Based on all your advice I built a big hot fire then took slice off the top and layed the work on the hot coke, then raked a thin layer over the top so that I could still see a few bits of steel peeking through. With a deep fire it didnt need much air at all to stay hot enough.

I found that alongside the benefits of being able to more easily monitor the colour of the steel, this method forced me to take a longer, soaking heat.

I selected a couple of old railway bolts that I thought were wrought, based on the wood bark rust effect - which when chipped off revealed a nice black layer.
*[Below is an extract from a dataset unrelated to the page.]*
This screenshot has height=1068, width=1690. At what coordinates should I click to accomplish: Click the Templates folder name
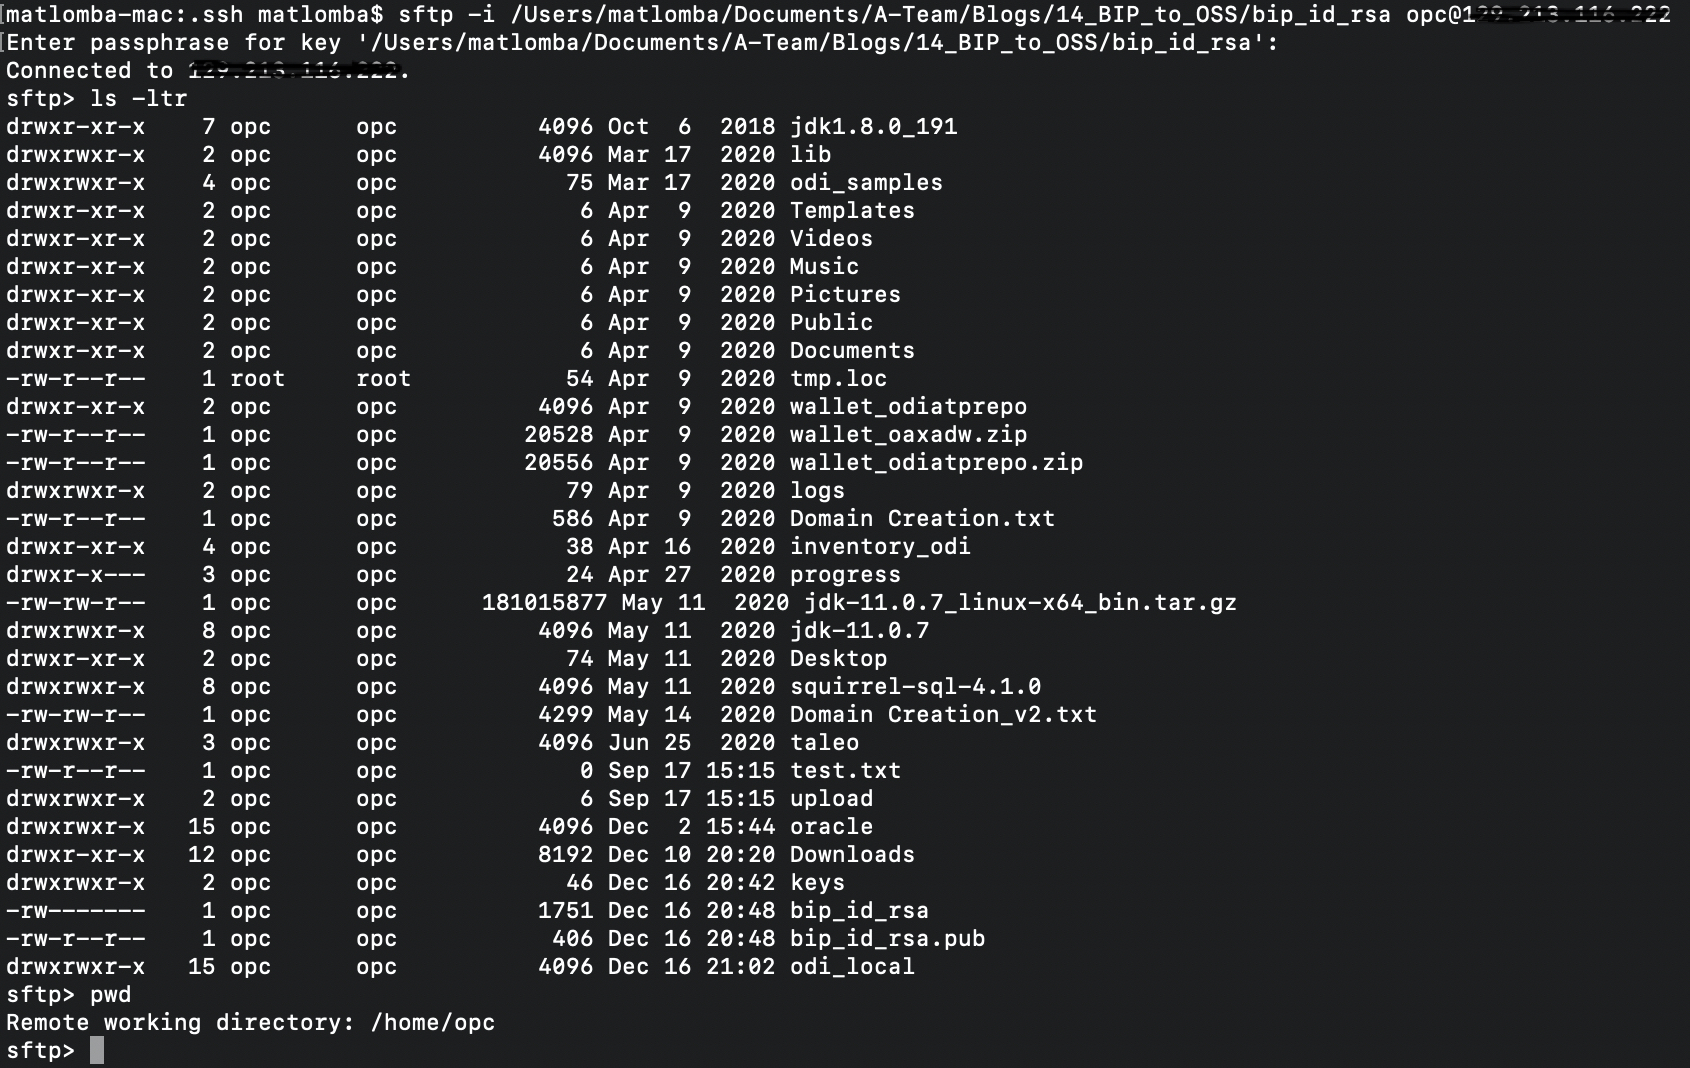click(x=852, y=211)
I now think they must be a carbon steel - which would explain why it took me hours to draw them out over the horn. (would these be any good for making punches etc? or do you think I would need more carbon content?)

I think I need to get a cross pein, some fullers or dress an edge on my anvil for this??- but it provided a couple of hours practice of hammer control.

I also really noticed the difference in energy return between the horn and the face when I started rounding.

I did the ring first which Im am very pleased with, you can just see the line of the scarf on the inside of the ring, I gave the outside a quick file to check the weld was good, then gave it bash with a lump when cold. :D

The oval link didn't go quite as smoothly, and I was getting tired so its a bit more 'rustic'. It is welded but I didn't blend in the scarfs as well.

Being oval it wasnt as easy to work on the horn, and the first ring did get in the way a bit so I had difficulty getting all the movements in during the temperature range.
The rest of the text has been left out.